## [REQUIREMENT]
From the records that follow, return exactly the lines beginning at the one that contains "Where should I click to: Reload" and ending at the one that contains "Task: Click Alege", pictures left out.
══ RECORDS TO USE
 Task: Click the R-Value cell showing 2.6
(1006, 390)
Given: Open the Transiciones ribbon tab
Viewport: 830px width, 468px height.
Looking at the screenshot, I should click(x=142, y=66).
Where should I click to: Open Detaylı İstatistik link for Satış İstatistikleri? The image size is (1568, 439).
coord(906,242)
════
══ RECORDS TO USE
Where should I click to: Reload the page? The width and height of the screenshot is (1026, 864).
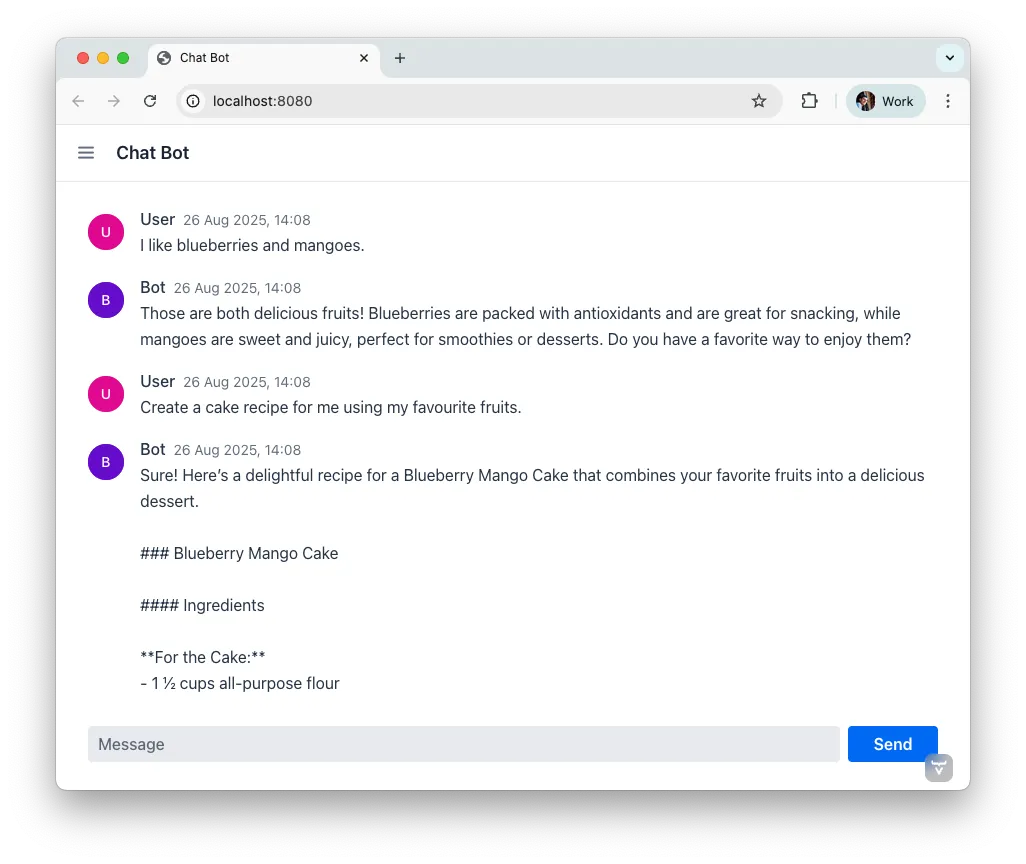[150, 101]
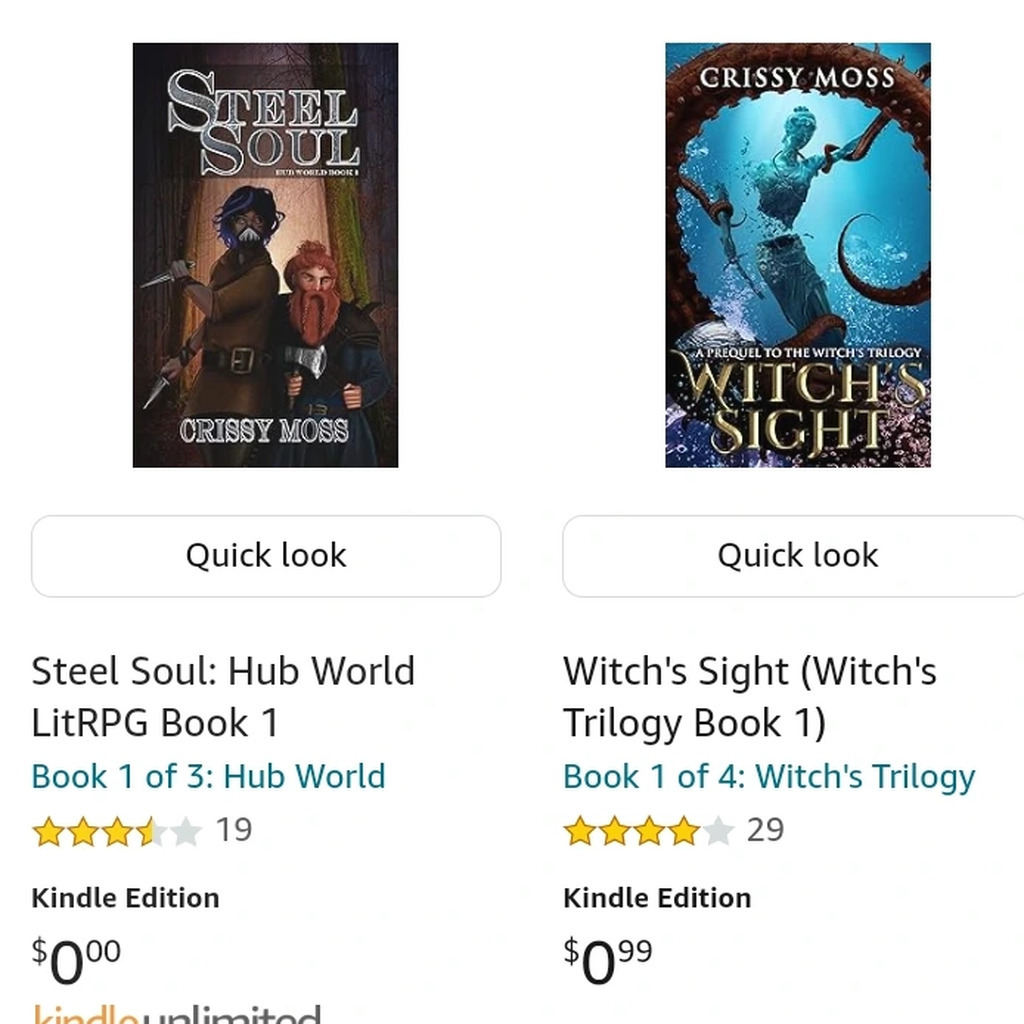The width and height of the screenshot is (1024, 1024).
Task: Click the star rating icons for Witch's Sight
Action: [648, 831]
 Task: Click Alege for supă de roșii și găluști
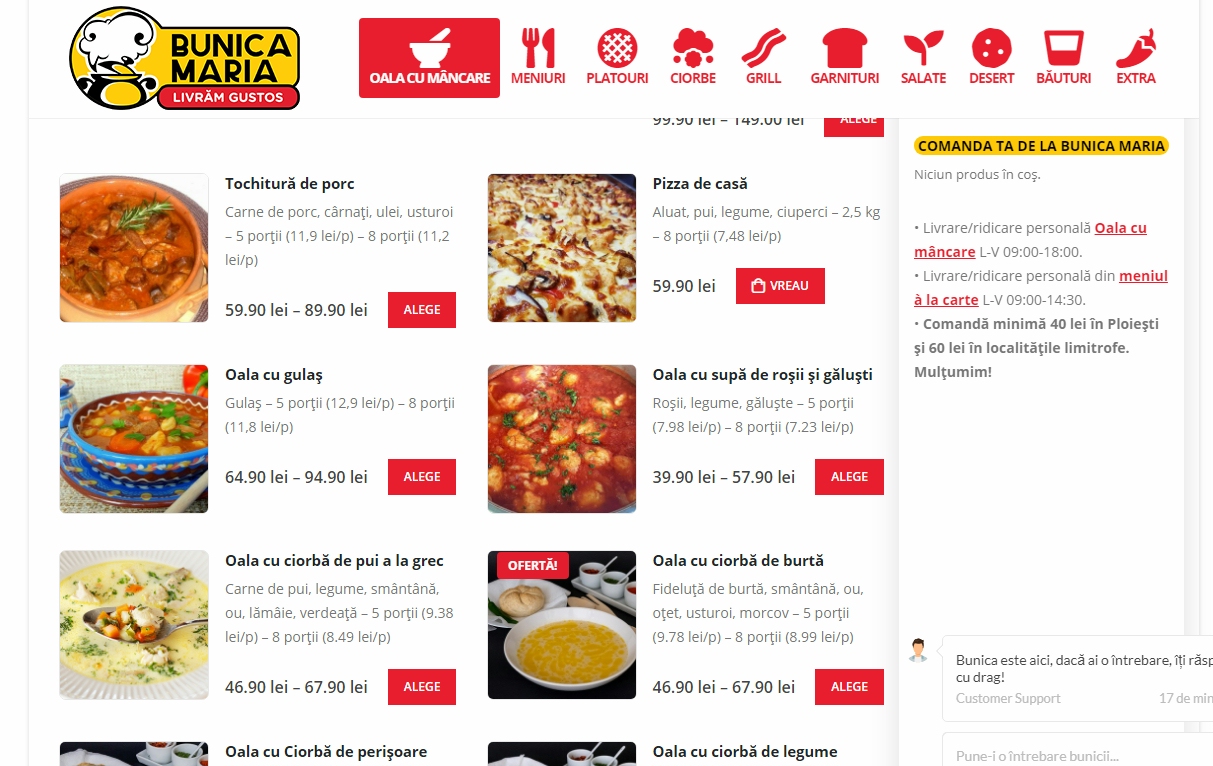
════
══ RECORDS TO USE
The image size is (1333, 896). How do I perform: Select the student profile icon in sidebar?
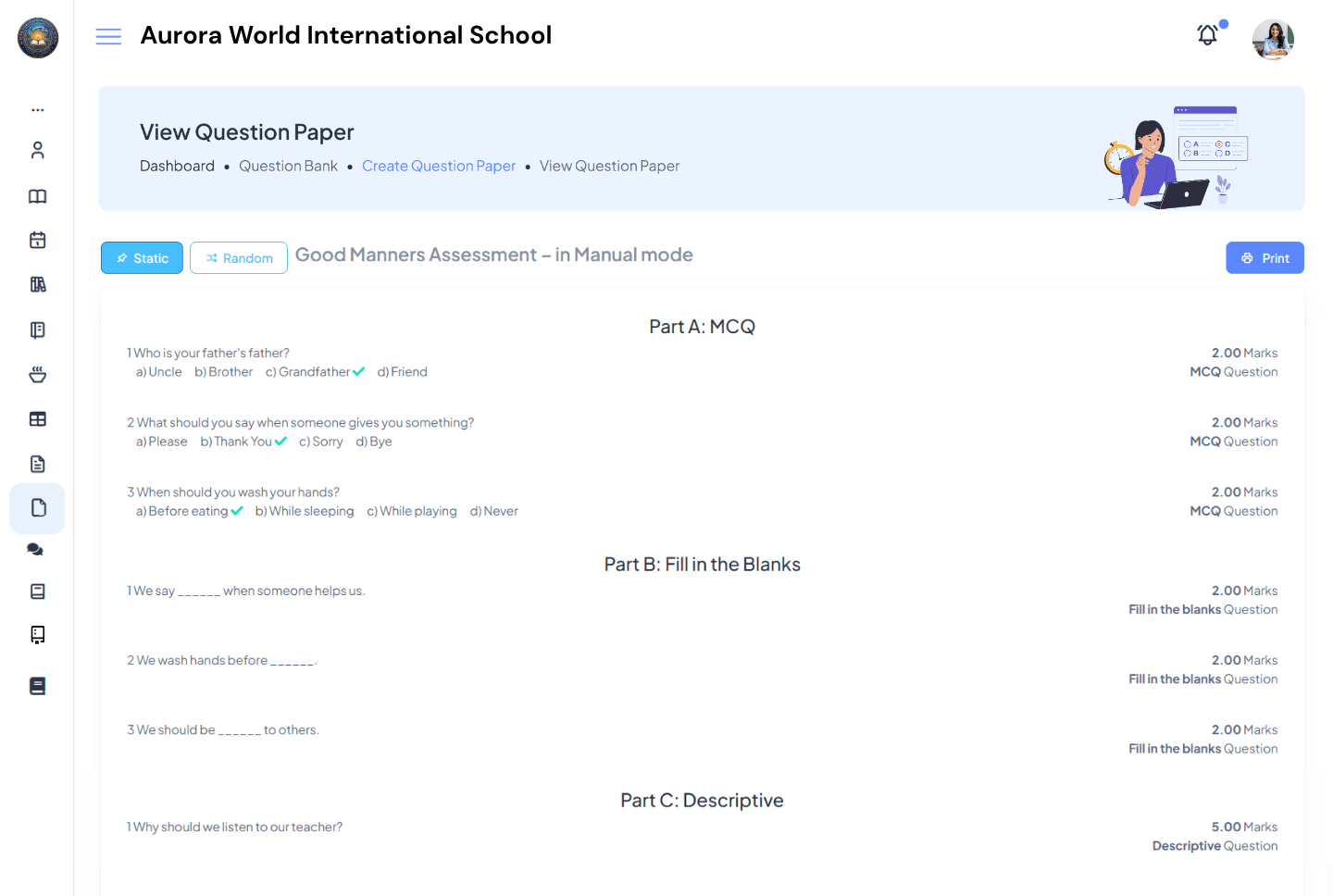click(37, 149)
════
## [WRITTEN REPLY]
Where should I click to: Reload the page? The width and height of the screenshot is (1026, 864).
[150, 101]
The width and height of the screenshot is (1024, 1024).
Task: Click the star rating icons for Witch's Sight
Action: [648, 831]
 Task: Click Alege for supă de roșii și găluști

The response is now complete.